Though she doubted whether she would ever be able to negotiate the cavernous corridors of the school without losing her way. As she walked with Dobby, she gazed around her in interest at the mischievously moving stairwells, and the excited flurry of movements that issued from the portraits that hung upon the walls. Their occupants followed the elf and the girl from frame to frame, whispering animatedly about the identity of this beautiful young women. Dobby had stooped outside a heavy, ornately carved oak door, and opened it with a large key that whistled shrilly as he removed it from the pocket of his red and black striped football shorts. He stuffed it quickly into the keyhole and unlocked the door. It had swung open to reveal a high cloistered room, in which an impressive four-posted bed stood regally. The walls were painted a deep royal blue and the tapestries surrounding the bed were richly embroidered in a myriad of silver and cerulean. A high window dominated one wall of the room and Eleanora rushed to it, dropping her diminutive luggage haphazardly onto the bed. The window overlooked the great lake and from her elevated position she could see the Giant Squid gently lapping the cool waters against the shore.

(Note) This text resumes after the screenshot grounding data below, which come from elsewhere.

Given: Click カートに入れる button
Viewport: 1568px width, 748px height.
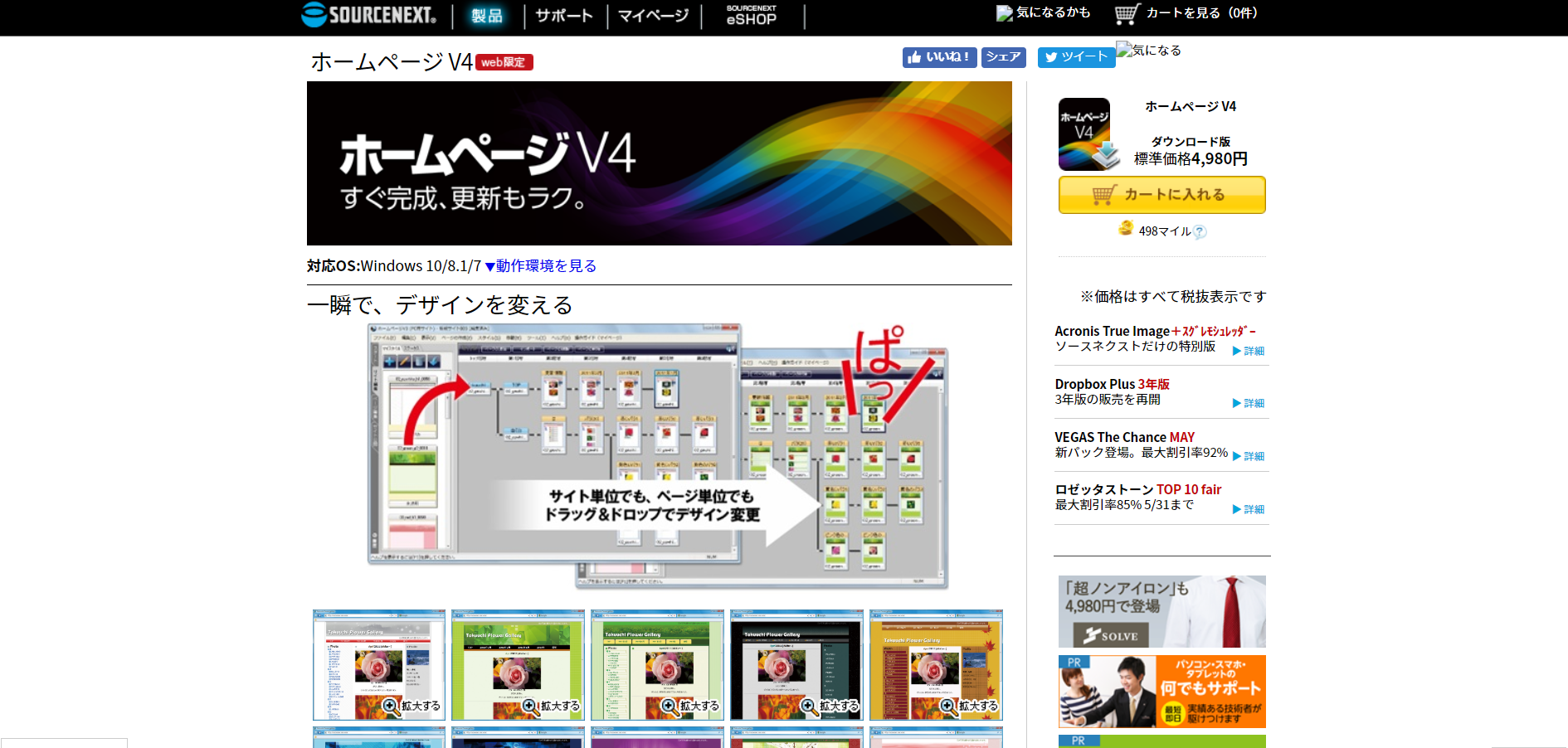Looking at the screenshot, I should (1161, 195).
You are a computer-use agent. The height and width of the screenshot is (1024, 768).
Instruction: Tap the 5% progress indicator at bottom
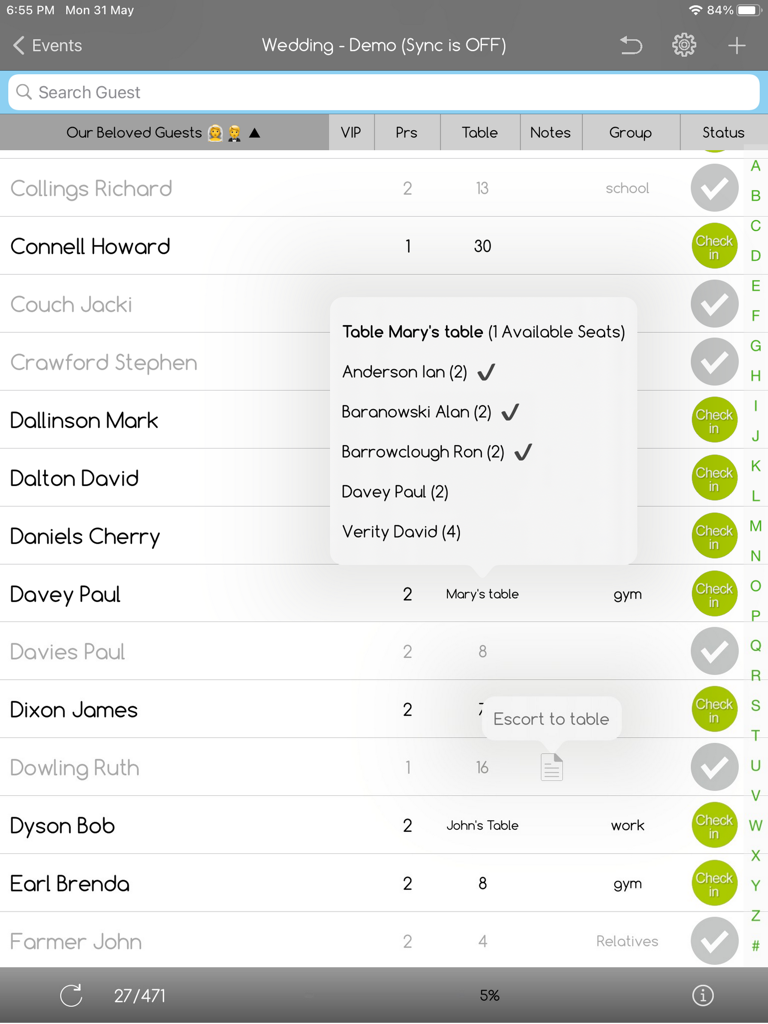point(489,995)
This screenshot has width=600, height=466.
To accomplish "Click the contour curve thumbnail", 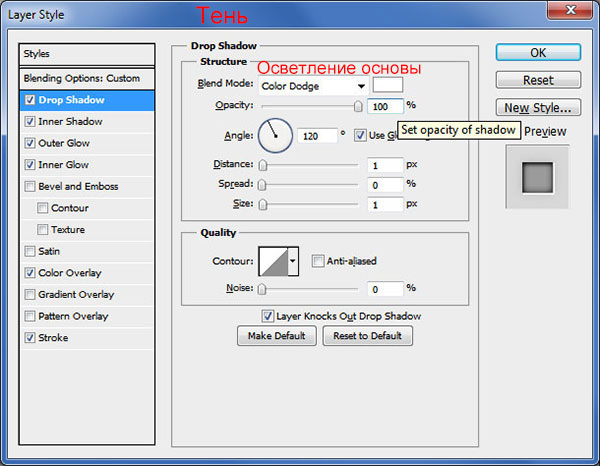I will 273,262.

"Is the room to Miss Eleanora's liking?" piped up Dobby. She turned from the window, reluctantly tearing away her delighted gaze.

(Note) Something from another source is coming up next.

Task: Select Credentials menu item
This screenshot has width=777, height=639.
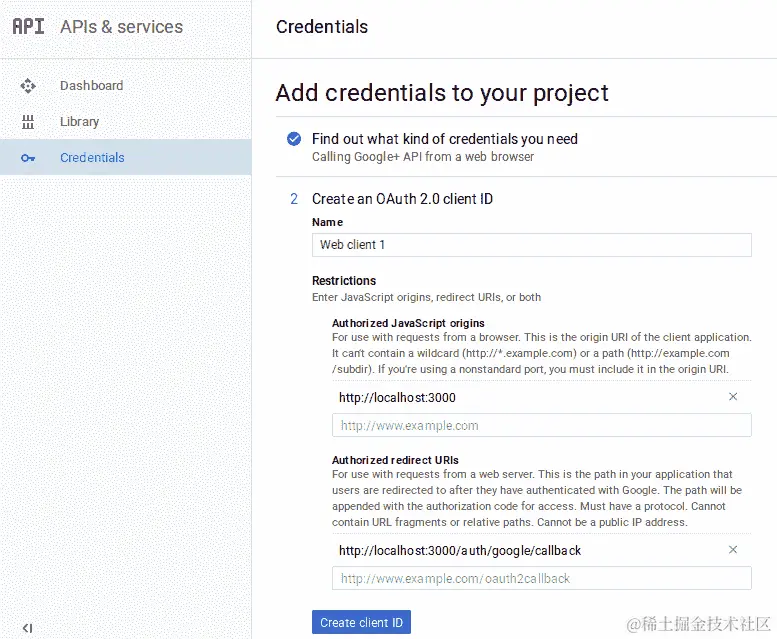Action: tap(92, 158)
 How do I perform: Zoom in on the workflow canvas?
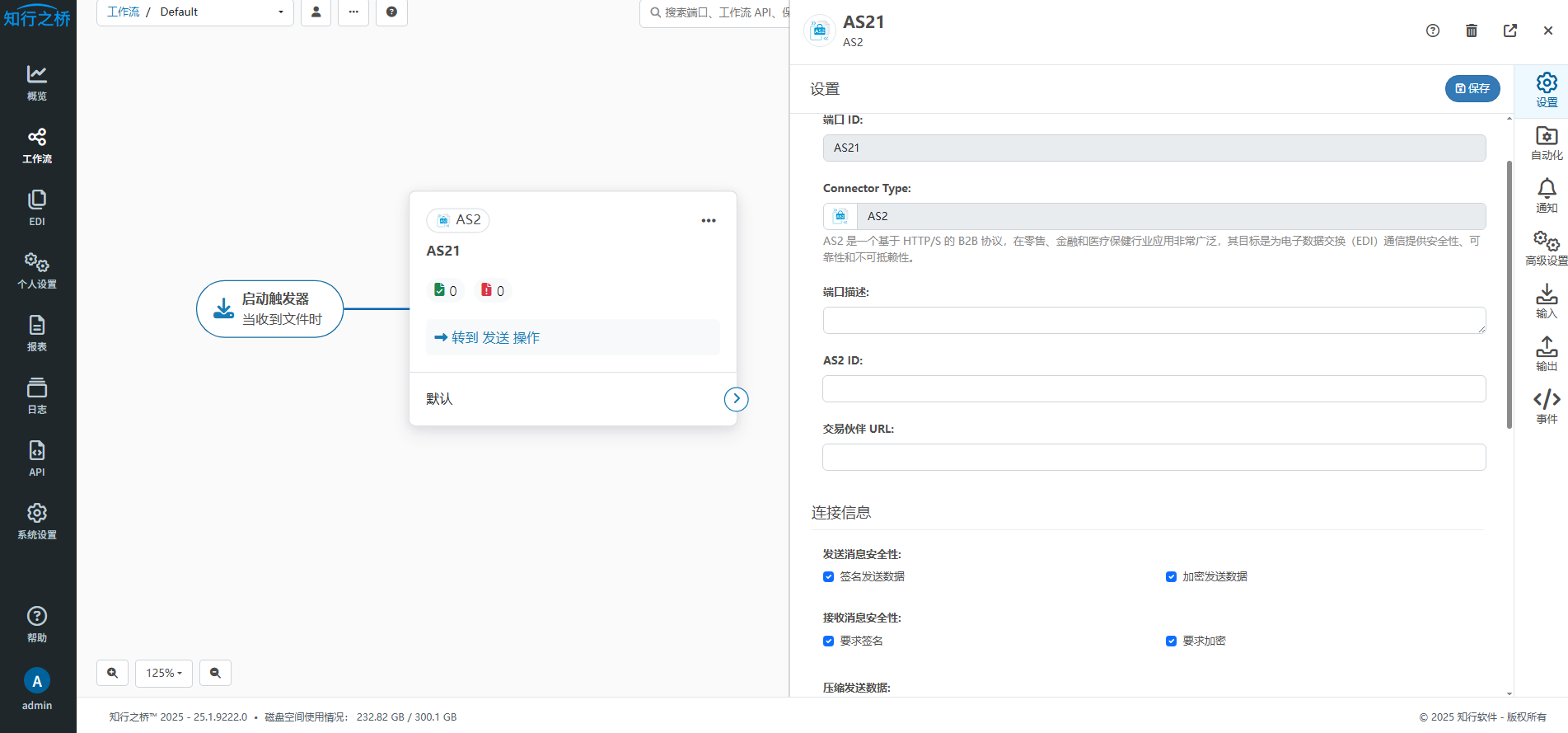[112, 673]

"Oh, yes. It's utterly splendid! I adore it."
She smiled widely and returned to the bed, and made to pick up her luggage to return it to its proper state. However, she remembered her promise to Dumbledore and she instead turned to face the door to the far side of the bed. She gently pushed it open and gasped in delight at what she saw. A huge sunken bath, surrounded by golden taps dominated the room, decorated entirely in black marble.
She faced Dobby, and cried, "I could stay here for ever!"
The elf smiled at her delight and said "Dobby will be returning to the kitchens now. If there is anything that Miss Eleanora needs, she must only call."
She smiled warmly at him. "Thank you, Dobby."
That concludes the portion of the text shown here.